One pamphlet which hasn't been restricted to an in-crowd is Kelvin Corcoran's "Roger Hilton's Sugar". Kelvin has hooked up with the Hayward Gallery's touring exhibition of St. Ives painters, 'Spotlight on St. Ives', and given readings from "Roger Hilton's Sugar" at several of the galleries on the tour, including Swansea, Cheltenham and others. The next one's at Huddersfield Gallery on 8th Feb, if you're in the area. His readings have been well-received. It's a nice change to see poetry like Kelvin's getting exposure to other than the usual audience of other poets and poetry afficionados.

Saturday, January 20, 2007


Stained glass window, Palma Cathedral, Mallorca, Spain
(photo credit: Rachel Baker)

Wednesday, January 17, 2007

The Flying Goose is a tiny venue with a great atmosphere and a nice mixture of regulars and newcomers. I'm a regular and I can usually catch up with friends and acquaintances there. The readings are organised by John Lucas, and they've been running for four years now. John has kindly opened the floor to Leafe Press poets, including Lee Harwood, Kelvin Corcoran and C.J. Allen.

At the start of the evening John Seed read from his 'New and Collected', and, after a break for wine and conversation (and book buying) he read from 'Pictures from Mayhew'. He described Mayhew's reportings on the London poor as a nineteenth century Ullyses (the Joyce version) - a vast proto-modernist collection of voices. He also read from the second volume, due out from Shearsman Books this year, and finished by reading some versions of, or at least poems inspired by, classical Chinese. I already had the Mayhew book, but I bought the other one and got him to sign it. It looks like a fine collection, Objectivist-inspired and influenced I suspect by Richard Cadell, who published Seed's first two collections. Right up my street. And a fine reading I thought.

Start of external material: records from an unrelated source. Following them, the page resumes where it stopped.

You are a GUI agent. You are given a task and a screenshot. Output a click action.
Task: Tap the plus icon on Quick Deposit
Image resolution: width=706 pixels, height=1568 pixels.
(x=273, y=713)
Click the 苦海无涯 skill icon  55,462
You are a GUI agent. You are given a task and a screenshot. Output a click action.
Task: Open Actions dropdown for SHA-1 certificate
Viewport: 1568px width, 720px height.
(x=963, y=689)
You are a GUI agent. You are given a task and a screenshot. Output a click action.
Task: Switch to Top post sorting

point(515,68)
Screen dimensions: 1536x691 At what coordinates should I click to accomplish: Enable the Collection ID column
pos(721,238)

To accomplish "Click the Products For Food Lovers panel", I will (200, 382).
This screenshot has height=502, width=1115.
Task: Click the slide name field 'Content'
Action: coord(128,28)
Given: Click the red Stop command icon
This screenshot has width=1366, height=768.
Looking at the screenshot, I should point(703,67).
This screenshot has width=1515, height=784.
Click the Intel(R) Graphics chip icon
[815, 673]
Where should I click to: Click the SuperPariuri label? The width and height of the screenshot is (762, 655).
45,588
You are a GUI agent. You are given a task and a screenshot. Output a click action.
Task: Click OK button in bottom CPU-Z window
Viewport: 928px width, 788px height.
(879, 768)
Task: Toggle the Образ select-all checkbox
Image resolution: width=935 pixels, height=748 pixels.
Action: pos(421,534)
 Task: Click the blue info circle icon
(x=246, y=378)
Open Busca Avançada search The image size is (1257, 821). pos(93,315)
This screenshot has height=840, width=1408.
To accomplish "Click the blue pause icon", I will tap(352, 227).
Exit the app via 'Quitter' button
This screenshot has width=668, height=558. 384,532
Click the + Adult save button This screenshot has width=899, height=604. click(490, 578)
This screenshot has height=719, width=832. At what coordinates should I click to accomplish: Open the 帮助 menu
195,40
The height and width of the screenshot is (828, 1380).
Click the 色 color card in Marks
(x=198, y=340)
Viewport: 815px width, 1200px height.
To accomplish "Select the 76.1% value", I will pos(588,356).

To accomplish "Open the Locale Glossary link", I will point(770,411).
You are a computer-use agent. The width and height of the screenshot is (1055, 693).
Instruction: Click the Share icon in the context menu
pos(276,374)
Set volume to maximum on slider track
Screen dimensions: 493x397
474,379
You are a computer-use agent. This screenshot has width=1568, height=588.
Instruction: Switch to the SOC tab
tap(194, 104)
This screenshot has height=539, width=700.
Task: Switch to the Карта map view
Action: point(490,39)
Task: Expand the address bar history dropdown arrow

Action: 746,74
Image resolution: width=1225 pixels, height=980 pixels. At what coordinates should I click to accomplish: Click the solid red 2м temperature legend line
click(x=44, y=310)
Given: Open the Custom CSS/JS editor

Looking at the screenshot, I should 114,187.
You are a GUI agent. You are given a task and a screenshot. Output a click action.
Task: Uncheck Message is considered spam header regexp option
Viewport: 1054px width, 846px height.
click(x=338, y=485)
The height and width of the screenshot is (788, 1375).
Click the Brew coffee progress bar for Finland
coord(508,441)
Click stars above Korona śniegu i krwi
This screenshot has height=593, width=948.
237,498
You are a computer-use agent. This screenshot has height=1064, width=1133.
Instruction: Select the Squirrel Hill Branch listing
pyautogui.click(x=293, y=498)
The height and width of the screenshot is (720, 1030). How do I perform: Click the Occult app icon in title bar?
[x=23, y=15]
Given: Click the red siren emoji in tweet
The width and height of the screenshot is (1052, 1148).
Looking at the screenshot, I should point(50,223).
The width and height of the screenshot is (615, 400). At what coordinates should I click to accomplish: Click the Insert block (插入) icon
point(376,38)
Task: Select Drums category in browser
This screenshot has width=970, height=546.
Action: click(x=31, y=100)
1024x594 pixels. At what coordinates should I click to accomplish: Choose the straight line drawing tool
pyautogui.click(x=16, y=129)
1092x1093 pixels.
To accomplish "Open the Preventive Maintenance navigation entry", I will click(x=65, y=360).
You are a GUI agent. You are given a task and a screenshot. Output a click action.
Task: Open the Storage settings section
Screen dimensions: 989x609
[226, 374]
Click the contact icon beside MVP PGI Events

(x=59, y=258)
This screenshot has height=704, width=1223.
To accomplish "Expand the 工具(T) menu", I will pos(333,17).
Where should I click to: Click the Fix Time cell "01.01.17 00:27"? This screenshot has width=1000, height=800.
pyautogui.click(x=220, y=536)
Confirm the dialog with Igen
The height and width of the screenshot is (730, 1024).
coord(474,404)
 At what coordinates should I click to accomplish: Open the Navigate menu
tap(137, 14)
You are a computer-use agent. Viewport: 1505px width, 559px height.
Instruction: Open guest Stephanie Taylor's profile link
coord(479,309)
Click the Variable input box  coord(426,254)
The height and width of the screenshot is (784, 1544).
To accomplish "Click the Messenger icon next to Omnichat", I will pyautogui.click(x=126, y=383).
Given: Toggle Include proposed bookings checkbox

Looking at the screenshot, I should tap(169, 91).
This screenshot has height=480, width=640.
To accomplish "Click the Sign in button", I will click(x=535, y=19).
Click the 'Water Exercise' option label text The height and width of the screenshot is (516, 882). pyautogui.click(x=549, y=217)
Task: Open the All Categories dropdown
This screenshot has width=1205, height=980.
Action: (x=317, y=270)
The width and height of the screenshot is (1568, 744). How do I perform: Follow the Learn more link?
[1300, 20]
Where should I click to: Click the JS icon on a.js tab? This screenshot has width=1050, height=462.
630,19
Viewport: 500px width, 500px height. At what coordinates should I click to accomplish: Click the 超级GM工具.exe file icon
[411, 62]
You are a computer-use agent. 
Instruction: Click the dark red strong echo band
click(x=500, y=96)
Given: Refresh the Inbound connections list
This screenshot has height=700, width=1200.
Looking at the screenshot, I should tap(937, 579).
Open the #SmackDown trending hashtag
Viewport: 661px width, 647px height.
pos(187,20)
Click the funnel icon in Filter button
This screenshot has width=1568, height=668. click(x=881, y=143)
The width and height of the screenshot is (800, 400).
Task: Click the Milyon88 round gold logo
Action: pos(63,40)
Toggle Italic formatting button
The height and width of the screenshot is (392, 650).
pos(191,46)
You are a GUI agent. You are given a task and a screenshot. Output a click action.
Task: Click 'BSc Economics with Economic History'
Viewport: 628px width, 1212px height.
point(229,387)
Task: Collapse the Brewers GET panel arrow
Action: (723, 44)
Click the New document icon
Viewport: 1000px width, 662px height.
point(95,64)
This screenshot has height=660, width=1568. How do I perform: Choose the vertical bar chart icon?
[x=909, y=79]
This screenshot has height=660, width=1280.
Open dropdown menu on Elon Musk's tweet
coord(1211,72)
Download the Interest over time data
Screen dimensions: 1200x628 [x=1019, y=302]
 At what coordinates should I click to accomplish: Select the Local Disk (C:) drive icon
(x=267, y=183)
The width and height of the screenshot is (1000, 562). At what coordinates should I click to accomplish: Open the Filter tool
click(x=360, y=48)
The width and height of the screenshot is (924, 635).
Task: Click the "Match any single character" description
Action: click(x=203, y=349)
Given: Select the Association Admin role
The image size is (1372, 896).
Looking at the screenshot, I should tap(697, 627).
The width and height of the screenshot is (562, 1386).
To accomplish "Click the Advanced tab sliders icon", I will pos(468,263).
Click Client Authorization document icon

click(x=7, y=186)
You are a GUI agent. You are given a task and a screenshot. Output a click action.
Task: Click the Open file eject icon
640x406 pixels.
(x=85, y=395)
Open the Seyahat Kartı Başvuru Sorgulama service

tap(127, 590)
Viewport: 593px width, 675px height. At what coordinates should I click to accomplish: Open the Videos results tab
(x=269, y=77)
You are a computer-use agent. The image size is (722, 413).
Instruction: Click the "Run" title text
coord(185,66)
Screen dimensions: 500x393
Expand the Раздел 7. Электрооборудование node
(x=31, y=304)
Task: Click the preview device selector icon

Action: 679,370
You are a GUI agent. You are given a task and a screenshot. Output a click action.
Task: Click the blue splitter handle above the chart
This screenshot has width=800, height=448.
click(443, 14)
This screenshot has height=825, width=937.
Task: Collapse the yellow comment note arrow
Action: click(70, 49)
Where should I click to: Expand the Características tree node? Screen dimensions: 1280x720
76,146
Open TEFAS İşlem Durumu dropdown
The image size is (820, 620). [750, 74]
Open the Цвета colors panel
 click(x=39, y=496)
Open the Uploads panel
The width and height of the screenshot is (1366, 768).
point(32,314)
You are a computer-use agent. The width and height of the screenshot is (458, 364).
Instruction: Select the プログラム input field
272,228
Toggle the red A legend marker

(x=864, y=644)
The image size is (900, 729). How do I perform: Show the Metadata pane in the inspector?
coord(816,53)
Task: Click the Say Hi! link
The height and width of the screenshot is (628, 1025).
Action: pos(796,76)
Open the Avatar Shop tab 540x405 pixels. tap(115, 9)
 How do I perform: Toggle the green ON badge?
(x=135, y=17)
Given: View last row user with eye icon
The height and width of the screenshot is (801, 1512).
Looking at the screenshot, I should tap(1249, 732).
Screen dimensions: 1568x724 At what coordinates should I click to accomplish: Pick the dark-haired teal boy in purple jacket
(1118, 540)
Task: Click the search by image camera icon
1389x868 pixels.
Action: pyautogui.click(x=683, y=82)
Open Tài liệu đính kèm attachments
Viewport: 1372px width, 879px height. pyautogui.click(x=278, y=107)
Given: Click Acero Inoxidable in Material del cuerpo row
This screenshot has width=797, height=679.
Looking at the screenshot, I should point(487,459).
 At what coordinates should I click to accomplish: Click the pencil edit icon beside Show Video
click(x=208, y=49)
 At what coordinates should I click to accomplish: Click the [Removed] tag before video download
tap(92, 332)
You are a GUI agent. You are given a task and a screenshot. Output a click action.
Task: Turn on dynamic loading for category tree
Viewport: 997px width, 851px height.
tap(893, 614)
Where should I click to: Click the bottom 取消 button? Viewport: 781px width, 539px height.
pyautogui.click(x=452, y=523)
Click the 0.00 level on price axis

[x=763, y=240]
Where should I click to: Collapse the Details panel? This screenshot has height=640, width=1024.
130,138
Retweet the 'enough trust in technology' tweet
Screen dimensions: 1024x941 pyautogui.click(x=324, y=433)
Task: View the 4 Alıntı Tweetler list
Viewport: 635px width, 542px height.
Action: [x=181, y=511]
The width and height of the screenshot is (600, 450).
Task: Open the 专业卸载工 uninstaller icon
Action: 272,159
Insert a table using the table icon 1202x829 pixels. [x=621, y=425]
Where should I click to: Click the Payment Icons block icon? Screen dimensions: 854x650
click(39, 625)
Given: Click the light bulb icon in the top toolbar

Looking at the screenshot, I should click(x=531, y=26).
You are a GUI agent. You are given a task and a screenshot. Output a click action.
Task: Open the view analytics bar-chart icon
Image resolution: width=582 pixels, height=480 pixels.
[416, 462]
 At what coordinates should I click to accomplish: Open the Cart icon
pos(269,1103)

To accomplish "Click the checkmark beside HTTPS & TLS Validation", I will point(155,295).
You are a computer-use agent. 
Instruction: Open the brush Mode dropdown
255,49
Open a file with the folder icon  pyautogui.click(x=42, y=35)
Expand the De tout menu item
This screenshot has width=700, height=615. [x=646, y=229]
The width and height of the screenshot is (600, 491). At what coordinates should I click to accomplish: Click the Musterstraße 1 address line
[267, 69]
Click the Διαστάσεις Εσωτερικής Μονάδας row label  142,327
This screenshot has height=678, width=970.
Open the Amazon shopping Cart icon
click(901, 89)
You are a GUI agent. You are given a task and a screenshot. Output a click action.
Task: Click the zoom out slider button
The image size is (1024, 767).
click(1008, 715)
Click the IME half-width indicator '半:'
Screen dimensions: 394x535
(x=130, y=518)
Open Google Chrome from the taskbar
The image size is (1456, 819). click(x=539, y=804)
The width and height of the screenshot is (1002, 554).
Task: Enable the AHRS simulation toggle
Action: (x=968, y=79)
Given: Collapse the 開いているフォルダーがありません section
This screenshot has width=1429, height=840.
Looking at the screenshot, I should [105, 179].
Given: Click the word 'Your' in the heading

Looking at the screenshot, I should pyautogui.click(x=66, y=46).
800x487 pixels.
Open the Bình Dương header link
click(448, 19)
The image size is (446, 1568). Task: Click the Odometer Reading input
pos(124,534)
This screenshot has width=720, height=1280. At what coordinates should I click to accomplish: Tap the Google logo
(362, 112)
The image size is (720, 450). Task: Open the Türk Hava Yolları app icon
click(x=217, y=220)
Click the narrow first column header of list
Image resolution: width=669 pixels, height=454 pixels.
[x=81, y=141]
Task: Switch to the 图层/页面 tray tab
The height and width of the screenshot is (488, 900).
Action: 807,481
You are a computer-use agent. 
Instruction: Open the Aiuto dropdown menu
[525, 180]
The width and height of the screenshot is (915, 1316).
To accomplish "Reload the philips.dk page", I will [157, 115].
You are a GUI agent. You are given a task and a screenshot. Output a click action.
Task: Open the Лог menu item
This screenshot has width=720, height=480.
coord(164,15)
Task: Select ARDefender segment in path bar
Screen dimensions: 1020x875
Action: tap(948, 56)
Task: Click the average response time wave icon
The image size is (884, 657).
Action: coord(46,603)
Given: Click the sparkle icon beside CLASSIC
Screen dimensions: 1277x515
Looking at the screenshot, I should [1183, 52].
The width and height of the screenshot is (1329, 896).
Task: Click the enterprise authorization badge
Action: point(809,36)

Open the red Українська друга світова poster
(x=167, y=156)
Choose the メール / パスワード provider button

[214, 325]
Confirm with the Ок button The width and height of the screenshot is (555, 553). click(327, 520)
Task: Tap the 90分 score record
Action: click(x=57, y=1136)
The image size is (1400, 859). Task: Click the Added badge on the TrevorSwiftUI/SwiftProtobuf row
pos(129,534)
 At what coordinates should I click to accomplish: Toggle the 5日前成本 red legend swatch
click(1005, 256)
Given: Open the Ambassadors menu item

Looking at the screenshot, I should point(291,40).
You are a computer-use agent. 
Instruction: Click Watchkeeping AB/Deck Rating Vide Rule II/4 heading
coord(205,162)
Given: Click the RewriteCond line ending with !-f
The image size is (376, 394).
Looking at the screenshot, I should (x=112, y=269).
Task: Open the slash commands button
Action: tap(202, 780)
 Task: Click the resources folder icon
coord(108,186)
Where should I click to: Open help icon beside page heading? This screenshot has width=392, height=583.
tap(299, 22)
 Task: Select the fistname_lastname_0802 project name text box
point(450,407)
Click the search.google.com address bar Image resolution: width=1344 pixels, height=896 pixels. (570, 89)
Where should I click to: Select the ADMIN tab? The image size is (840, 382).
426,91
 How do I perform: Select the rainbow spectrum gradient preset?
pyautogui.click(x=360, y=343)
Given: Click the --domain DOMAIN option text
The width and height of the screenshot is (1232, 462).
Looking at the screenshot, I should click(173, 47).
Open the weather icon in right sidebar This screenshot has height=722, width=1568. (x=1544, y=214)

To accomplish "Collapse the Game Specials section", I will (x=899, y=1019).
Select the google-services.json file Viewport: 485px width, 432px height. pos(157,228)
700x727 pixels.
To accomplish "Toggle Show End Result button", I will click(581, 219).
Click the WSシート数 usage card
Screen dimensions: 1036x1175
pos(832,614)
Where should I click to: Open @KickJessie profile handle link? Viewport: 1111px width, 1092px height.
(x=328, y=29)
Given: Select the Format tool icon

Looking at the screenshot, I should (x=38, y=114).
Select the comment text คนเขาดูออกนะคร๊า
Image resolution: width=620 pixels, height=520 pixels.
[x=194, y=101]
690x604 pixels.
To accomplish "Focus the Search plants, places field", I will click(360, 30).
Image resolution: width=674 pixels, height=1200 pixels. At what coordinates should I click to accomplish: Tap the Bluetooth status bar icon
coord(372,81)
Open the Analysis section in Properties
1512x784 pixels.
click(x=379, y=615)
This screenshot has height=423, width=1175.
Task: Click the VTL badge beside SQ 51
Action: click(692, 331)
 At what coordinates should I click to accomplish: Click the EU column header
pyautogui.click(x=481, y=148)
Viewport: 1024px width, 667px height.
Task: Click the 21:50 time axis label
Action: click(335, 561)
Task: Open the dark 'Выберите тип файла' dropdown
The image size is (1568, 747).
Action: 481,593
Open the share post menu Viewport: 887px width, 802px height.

At one point Seed asserted that "we all speak in verse, and in fragments. We're all poets - we're not novelists and we're not realists". I'll buy that.

Tuesday, January 16, 2007

The Flying Goose

The Flying Goose cafe, Nottingham

There's a reading there tonight by London-based poet John Seed, which I'm going to and which I'll report on tomorrow.

Sunday, January 14, 2007

I'm working hard on the first Leafe Press P-O-D book, C.J. Allen's 'New and Selected'. The book is published, I've got the first batch from Lightning Source and the launch is arranged for 30th January. It's been difficult in some ways, but mainly because I don't have the right software, and therefore the digital files I submitted kept getting rejected until I got some help from an expert - he knows who he is - thanks! I also had problems because LS don't make it easy for publishers new to the game, and their ordering system and general website design is confusing (at least for me). But the end result is a beauty and I've learned my lessons for the next one.

Pamphlet publishing now seems hopelessly uneconomic and time-consuming. But I will bring occasional ones out - pamphlets are a genre in their own right and in my own writing I like to work toward pamphlet-sized chunks of poetry. One drawback of P-O-D is that it encourages poets to bring out books that are too long, with a lot of padding and loss of focus.